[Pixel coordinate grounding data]
..............................
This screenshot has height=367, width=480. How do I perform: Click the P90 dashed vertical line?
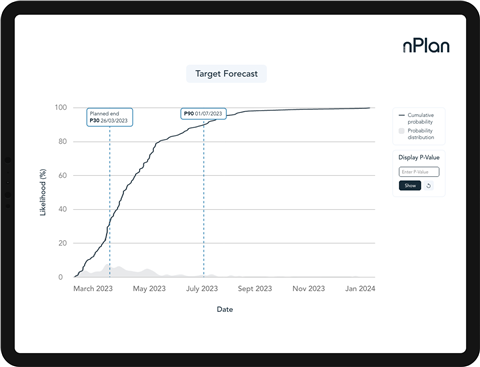[x=204, y=198]
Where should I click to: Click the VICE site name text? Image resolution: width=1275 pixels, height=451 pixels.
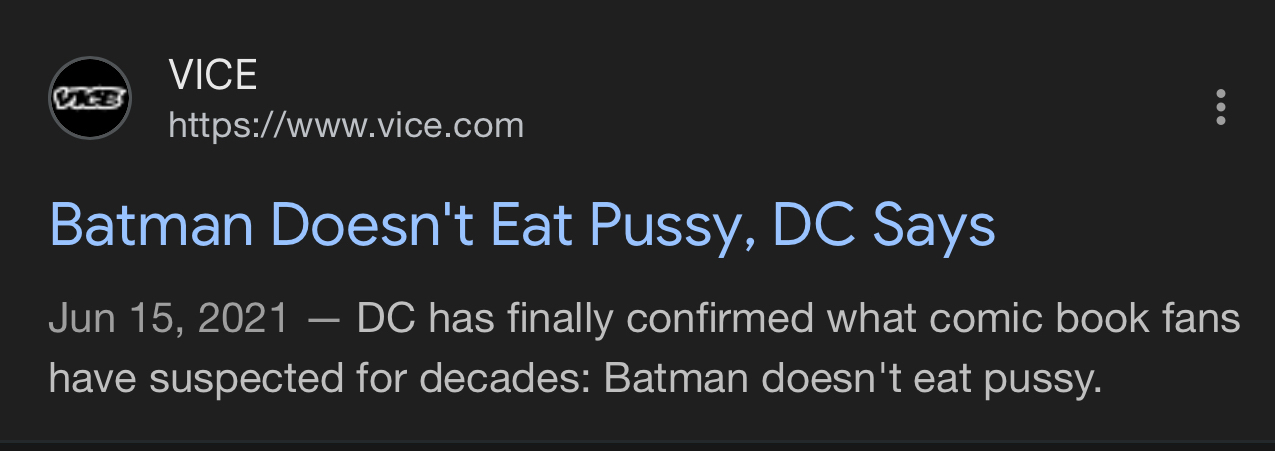[213, 75]
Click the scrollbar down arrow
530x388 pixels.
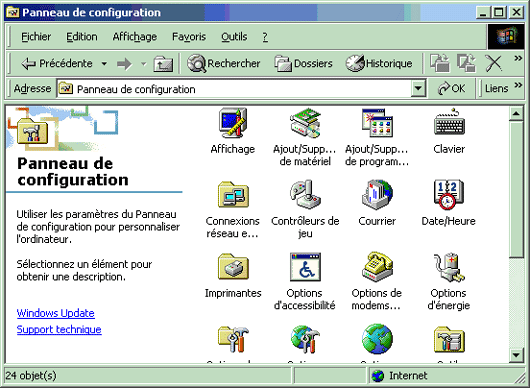516,355
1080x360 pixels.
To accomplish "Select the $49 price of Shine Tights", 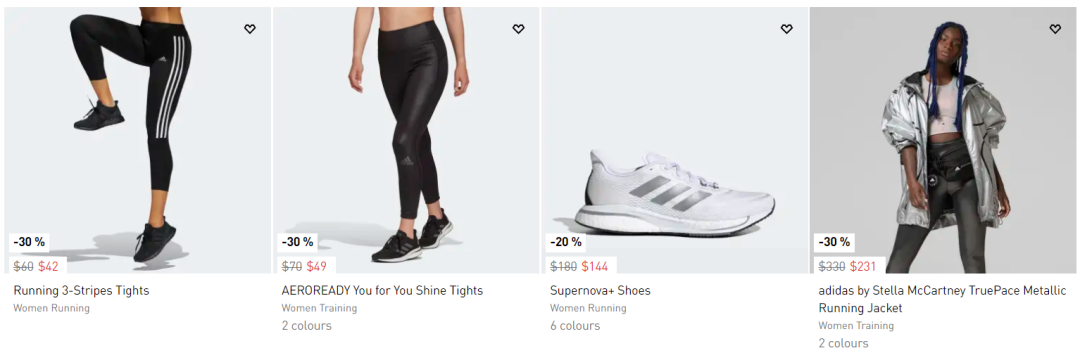I will pos(317,266).
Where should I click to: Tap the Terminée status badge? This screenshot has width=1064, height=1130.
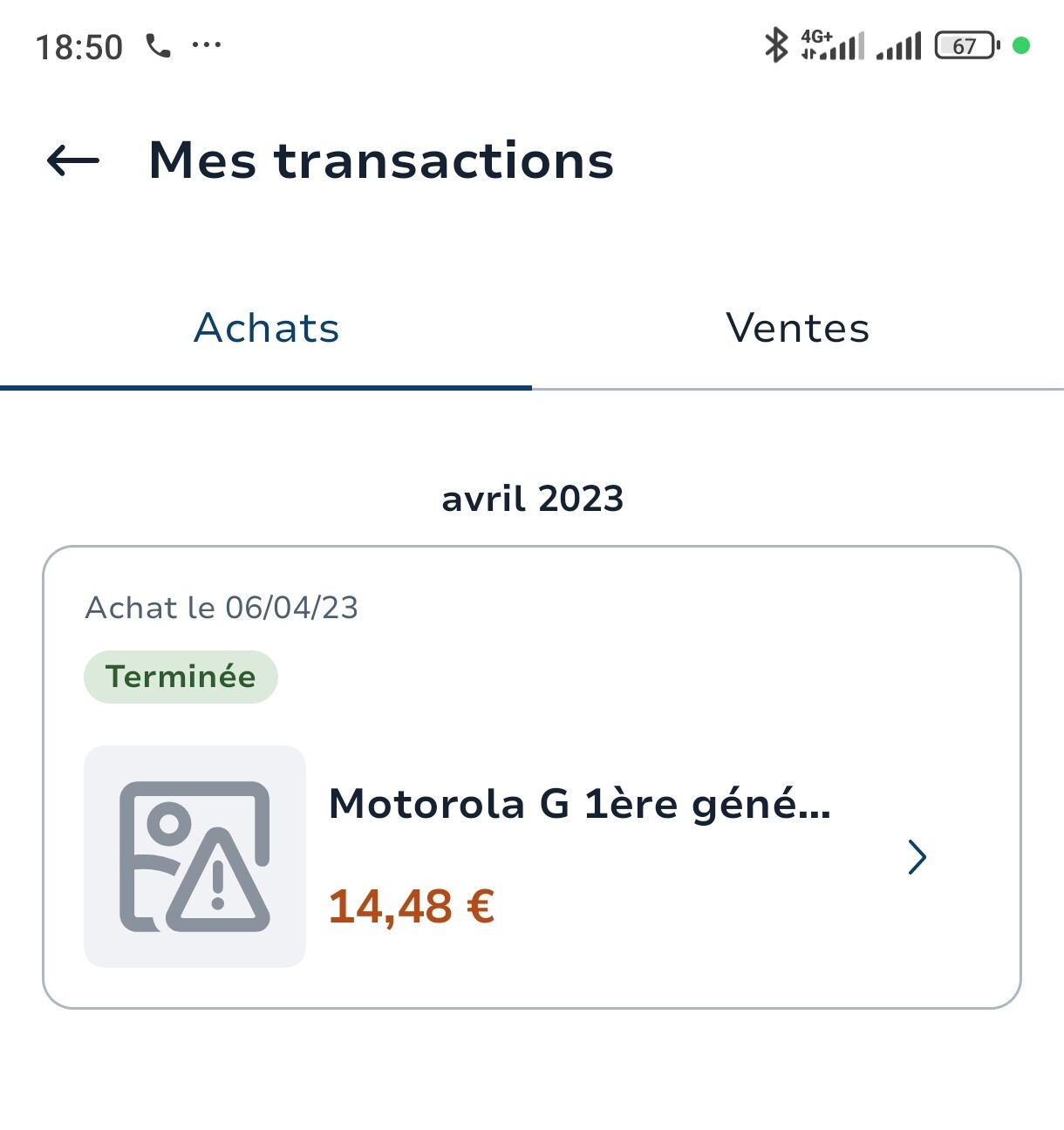click(181, 677)
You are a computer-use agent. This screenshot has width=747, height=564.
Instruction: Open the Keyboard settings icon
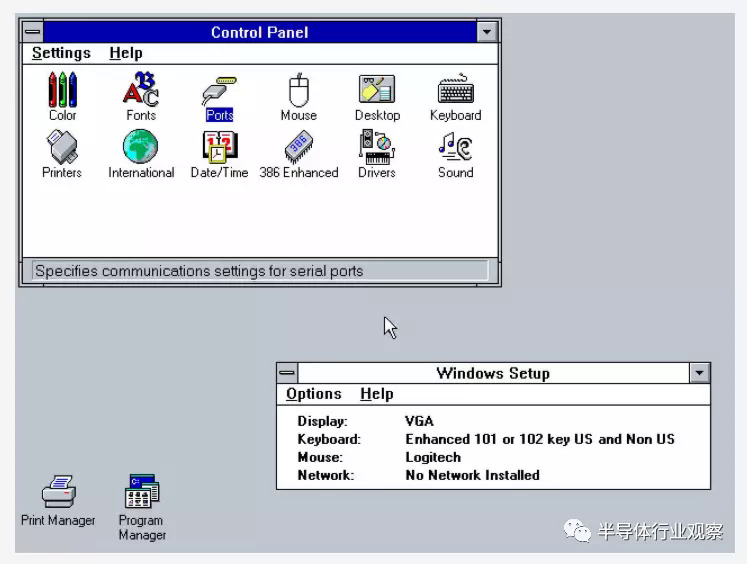[x=455, y=91]
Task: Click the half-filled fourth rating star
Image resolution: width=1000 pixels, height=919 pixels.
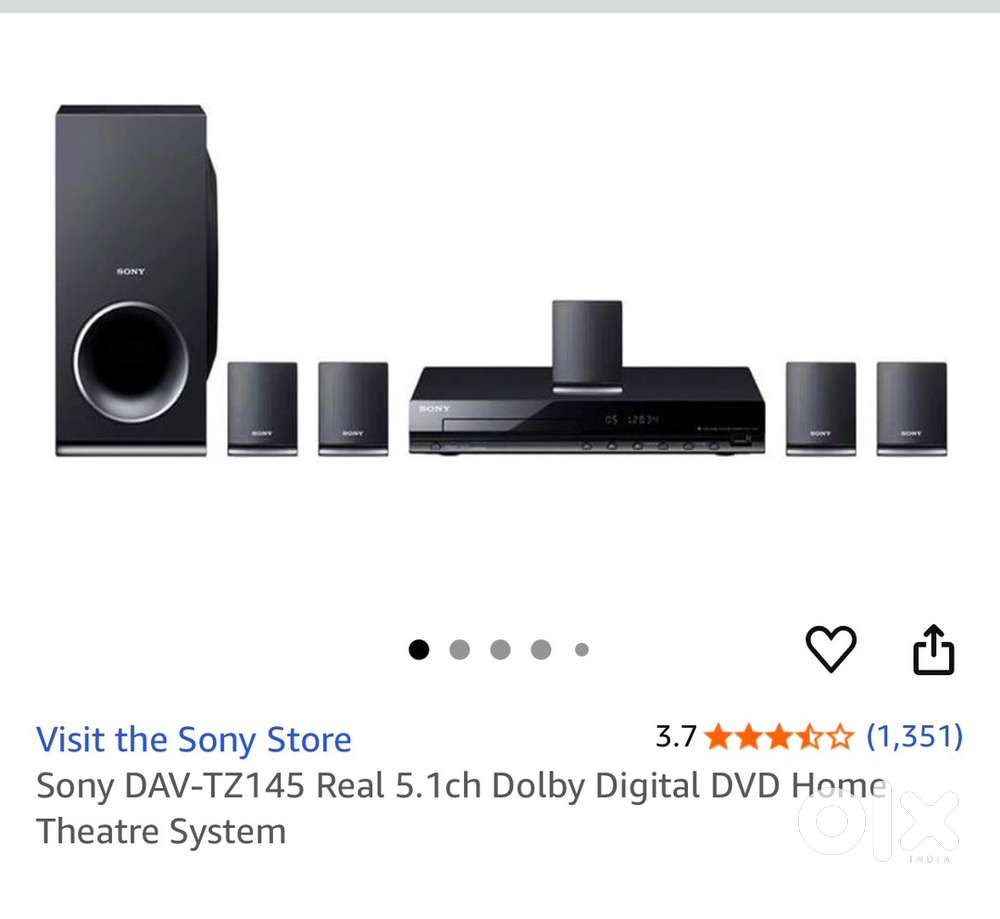Action: (x=809, y=738)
..............................
What is needed >>
Excluding the pictures, write out exactly the lines from the line that contains "Image resolution: width=1000" through the end of the records.

Result below >>
Image resolution: width=1000 pixels, height=919 pixels.
Action: (x=809, y=738)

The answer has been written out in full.